会社を子供や孫に継がせたいとは思いませんね。会社を残したいなら、いちばん優秀な人に任せるべきだから。

ライフが大阪証券取引所2部に上場した1982年、弟・三夫に社長を譲って僕は会長になった。普通なら自分が社長として上場するのだろうが、長い間苦労を共にしてきた弟に花を持たせようと考えた。

弟は僕より頭もいい。一生懸命やっていたし、経営に対する勘も悪くない。会長になってしばらくは、弟からいろんな相談や報告があったが、1年したらぱたっとなくなった。僕も忙しかったし、東京と大阪で離れているのでしょうがないと思っていた。

でも、弟は財テクに走り、本業への投資をおろそかにしていた。当時、バブルが始まる頃で、株や土地、ゴルフ会員権などが値上がりし、カネがカネを生んだ。現場でコツコツとやることを、弟だけではなくみんながバカにしていた。大根やニンジン、サバやイワシを売って10円や20円の利益を稼ぐのは、頭の悪い人間のやることと考えてしまったのだろう。危機感を抱いて、社長に復帰した。

会社の経営はもう潮時

2006年3月、39歳だった岩崎高治さんに社長を譲った。

最初に岩崎さんと出会ったのは視察に訪れた英国・リバプール。そこで僕を迎えに来てくれたのが三菱商事の現地子会社に出向していた岩崎さん。会って20分後には「いずれこの人と仕事をしたいな」と考えていた。当時はさすがに社長にするとまでは思っていなかったけど。

そんな短時間で人物がわかるのか? それはわかる。こっちは吉田茂、鳩山一郎、岸信介、池田勇人、佐藤栄作、田中角栄、三木武夫、福田赳夫、大平正芳、鈴木善幸、中曽根康弘、竹下登……みんな知っている。

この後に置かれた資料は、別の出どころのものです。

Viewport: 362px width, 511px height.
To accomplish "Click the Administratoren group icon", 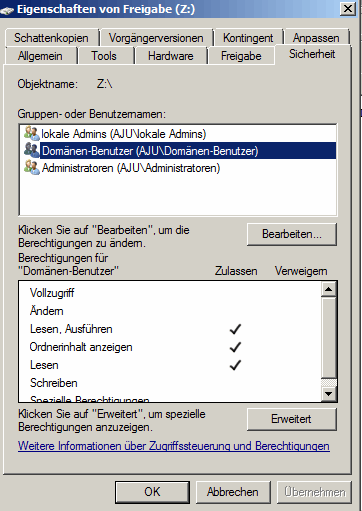I will 32,167.
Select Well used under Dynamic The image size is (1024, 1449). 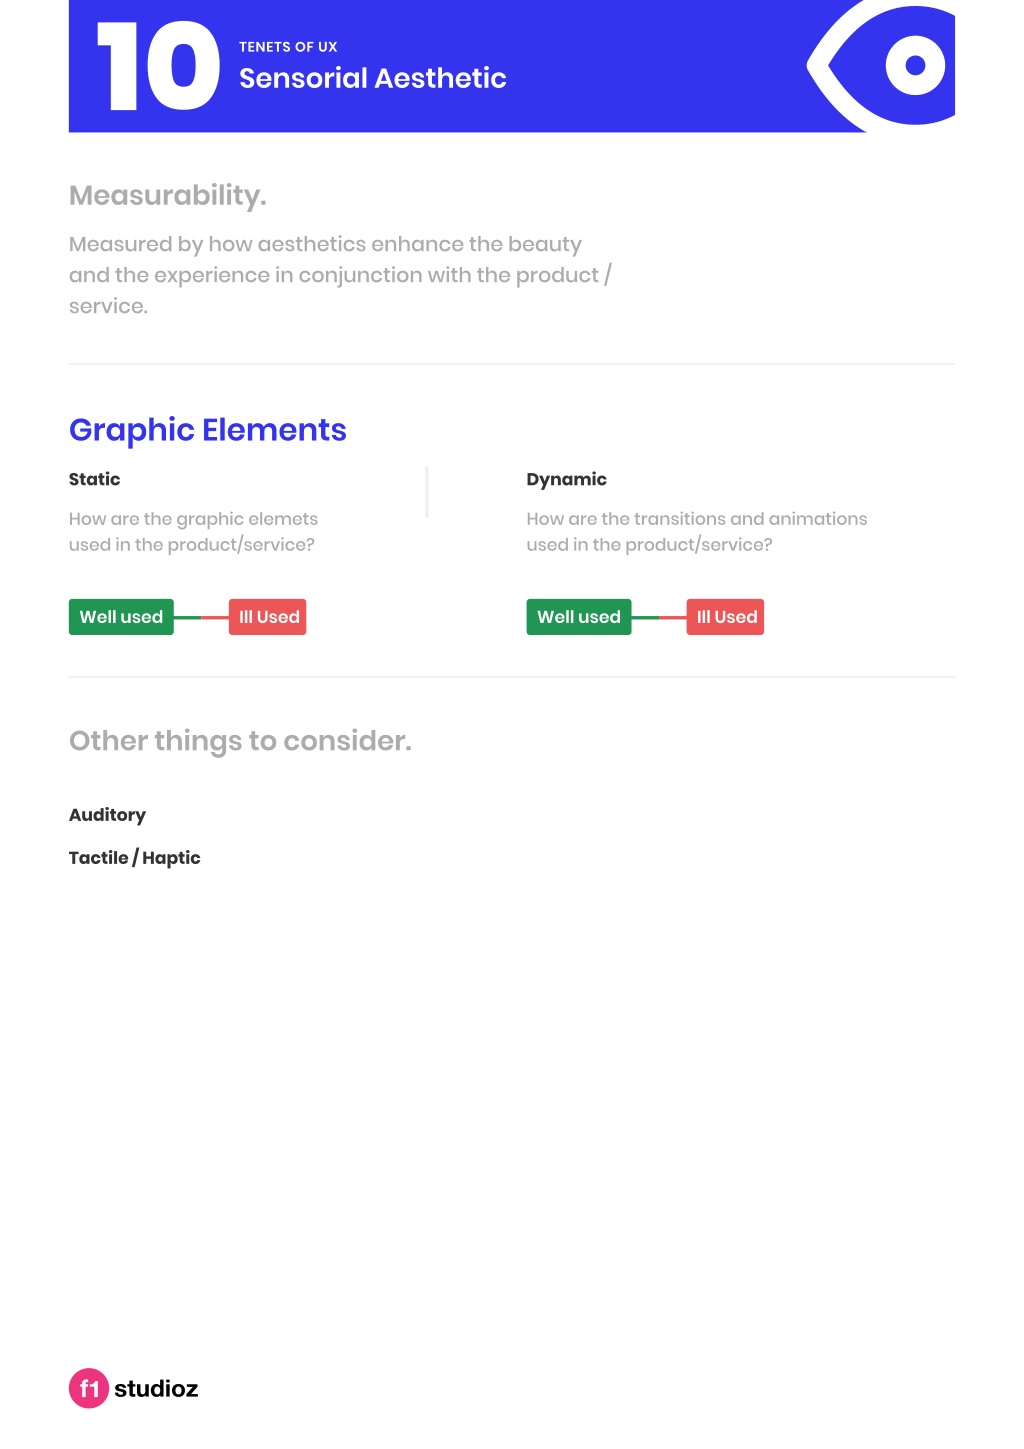pyautogui.click(x=579, y=617)
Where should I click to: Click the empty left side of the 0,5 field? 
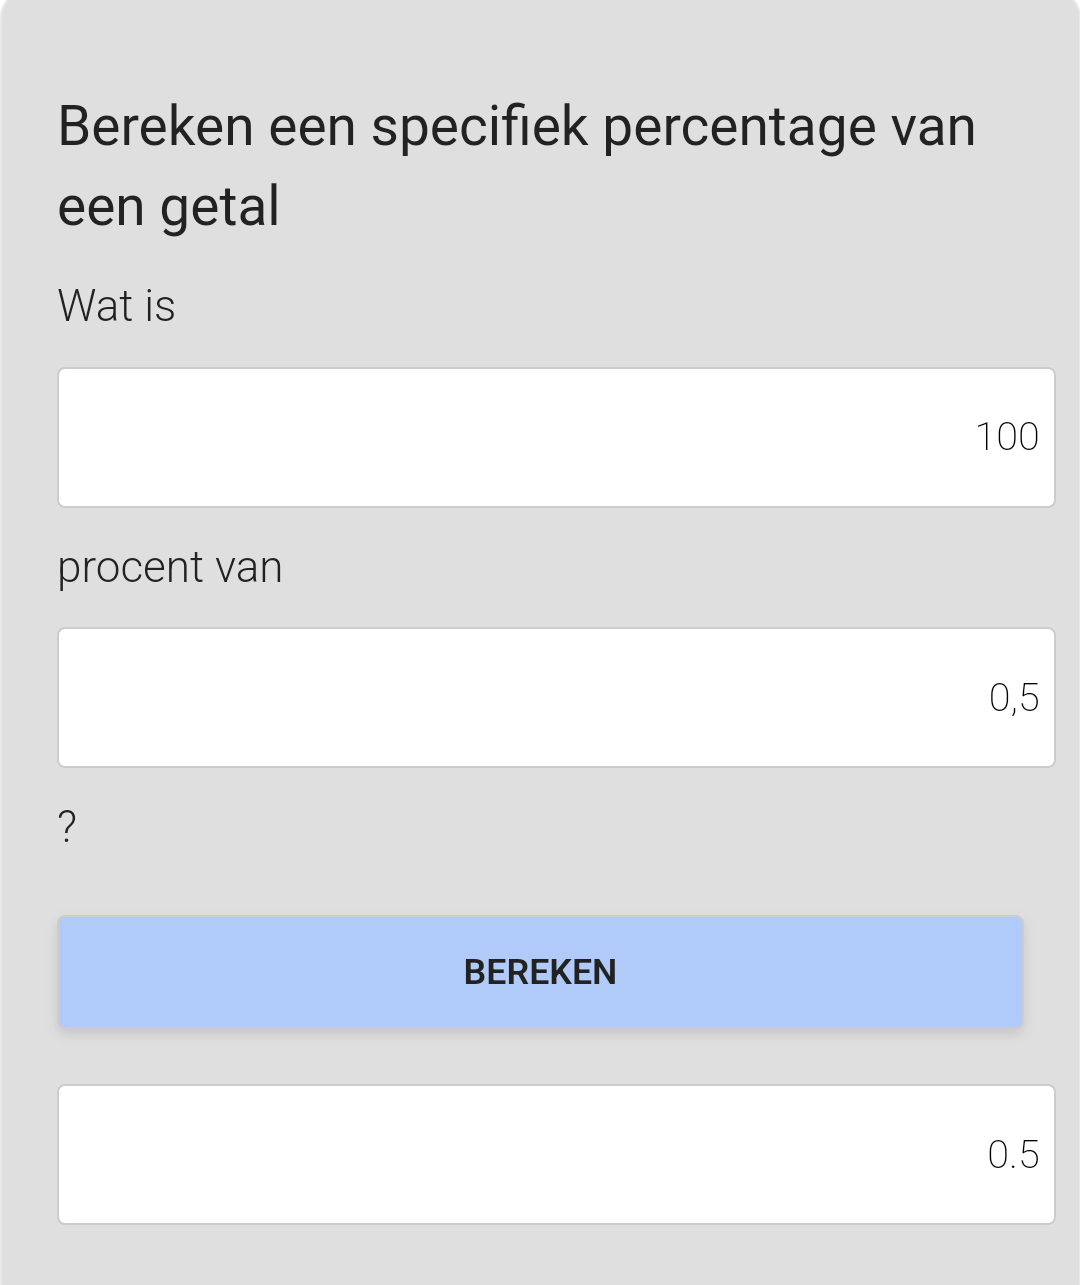200,698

帰国して三菱商事の会長、社長、副社長に、岩崎さんを呼び戻して一緒に仕事をしたい、とお願いした。しかし、「まだ行ったばっかりなので最低2年は離れられない。ほかの優秀な人を出しましょうか」と。それに対して「2年待ちます」と答えた。2年後に岩崎さんはウチに来てくれた。2年の出向期間を3回延長して、「彼はウチにも必要なので返してほしい」と言われた。一度は「わかりました」と伝えたけど、最終的に社長になってもらった。

僕は心臓に問題を抱えているし、コンピュータもわからない。現場のスピードと変化についていけなくなった。まだまだ天下国家に対しては物を言っていくつもりだが、会社の経営はもう潮時だろう。